Fix. Cross-Origin-Resource-Policy: same-origin on resources you do not want other origins to embed.
A note on the vulnerability scan
The optional vulnerability scan does two things: it fingerprints the technologies running on the target (Apache, nginx, WordPress, PHP, jQuery, Next.js, and so on) and cross-references the detected versions against NVD and OSV.dev. It is useful when it finds something, but it is bounded by what is fingerprintable. Modern frameworks like Next.js do not advertise their version. CDNs strip the Server header. Minified JavaScript bundles do not include version strings. Most of the time, the vuln scan can identify the technology but not the version, and a CVE lookup needs the version.
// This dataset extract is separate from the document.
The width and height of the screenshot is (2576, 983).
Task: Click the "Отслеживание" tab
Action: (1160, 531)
That is why TLS and headers carry all the weight in the scan score. They are deterministic, the gaps are real, and the fixes work. The vuln scan is a useful supplement when versions are detectable, not a substitute.
What to fix first
If you are starting from a low score, the priorities are nearly always the same:
- HSTS. One line, no side effects, closes a real attack window.
- X-Content-Type-Options. One line, no side effects, no maintenance.
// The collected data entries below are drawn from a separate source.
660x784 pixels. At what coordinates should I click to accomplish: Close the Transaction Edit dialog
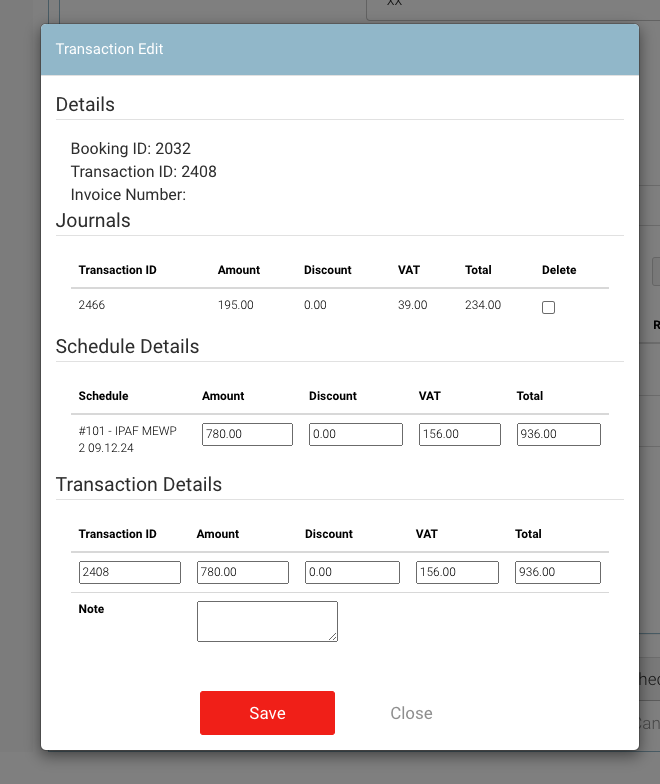411,713
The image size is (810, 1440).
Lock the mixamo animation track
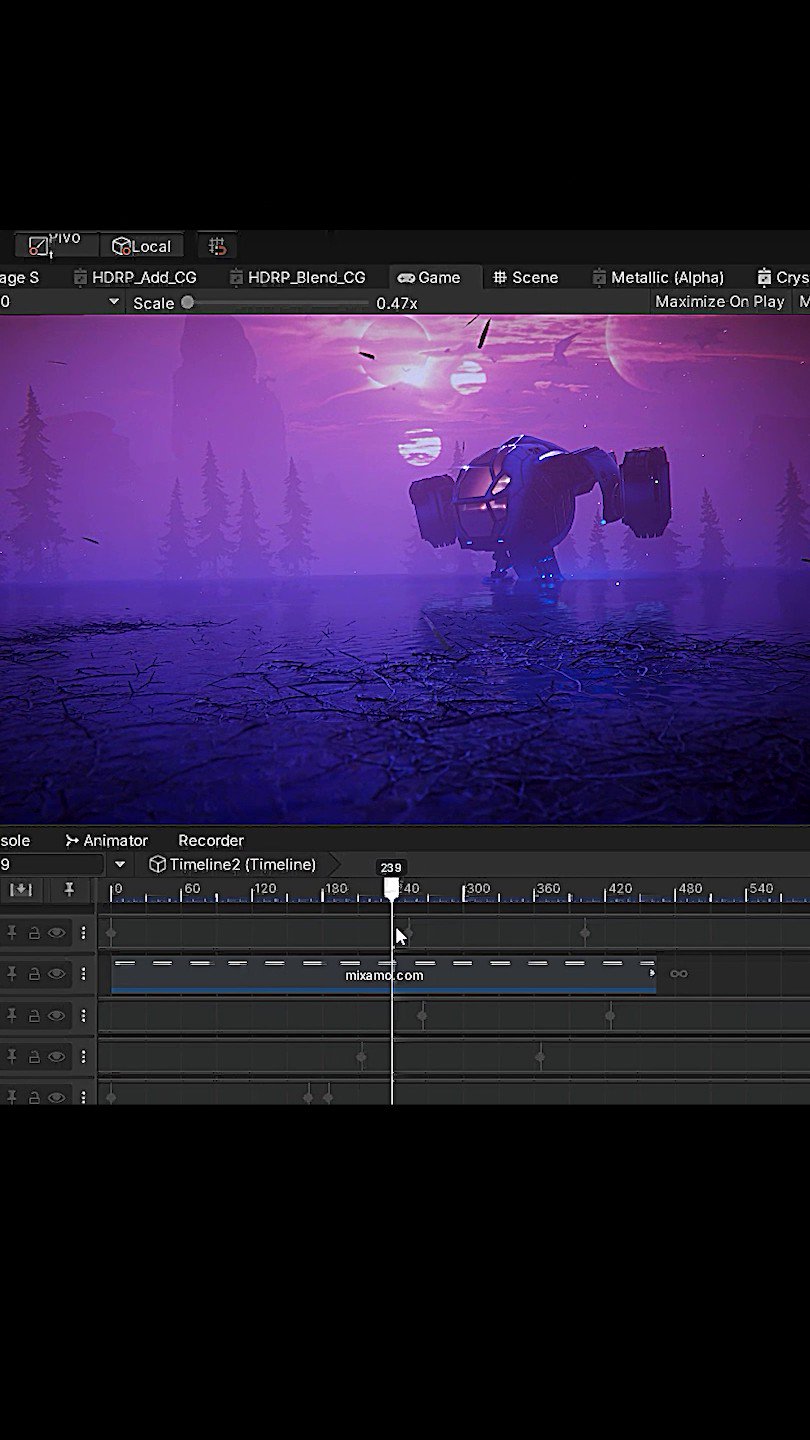tap(34, 973)
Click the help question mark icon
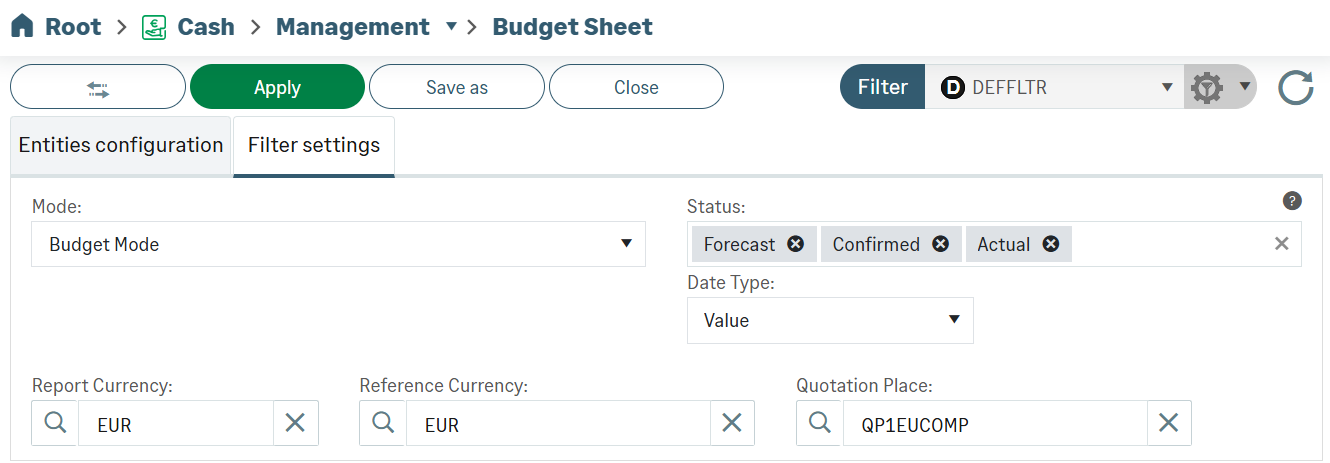This screenshot has width=1330, height=463. 1292,201
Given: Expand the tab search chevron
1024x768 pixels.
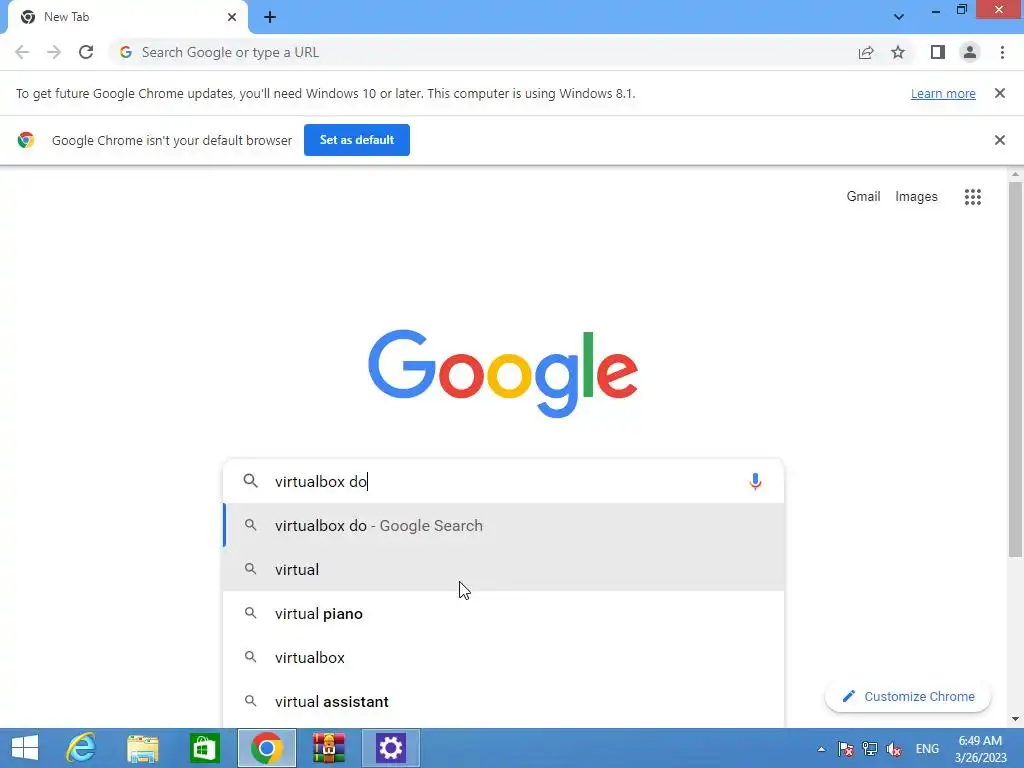Looking at the screenshot, I should (899, 17).
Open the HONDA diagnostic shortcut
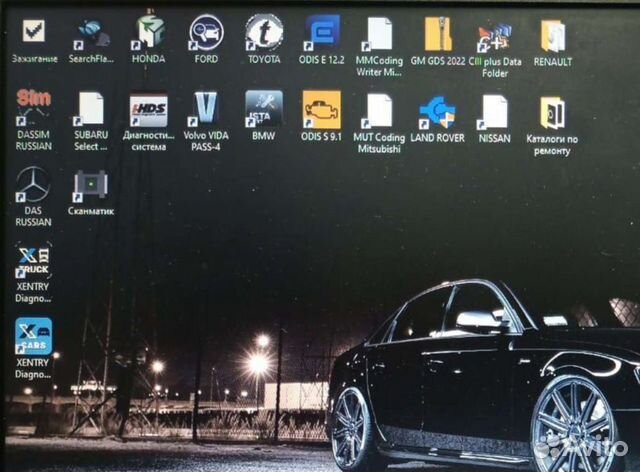This screenshot has width=640, height=472. click(x=148, y=33)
- X-Frame-Options. One line, very few side effects. Pick DENY or SAMEORIGIN.
- Disable TLS 1.0 and 1.1. One line, almost no users affected in 2026.
- Modern cipher list. Drop CBC suites and any non-ECDHE key exchange.
- CSP. Start in report-only, iterate for a week or two, then enforce.
- OCSP stapling. Two lines. Almost free.
- Permissions-Policy. Lock down browser features your site does not need.
- Referrer-Policy. One line. Stop leaking URLs to third parties.
- The Cross-Origin family. Only if you use SharedArrayBuffer or precision timers.
Re-run the scan after each change. The score moves the moment the header arrives. The peace of mind is permanent.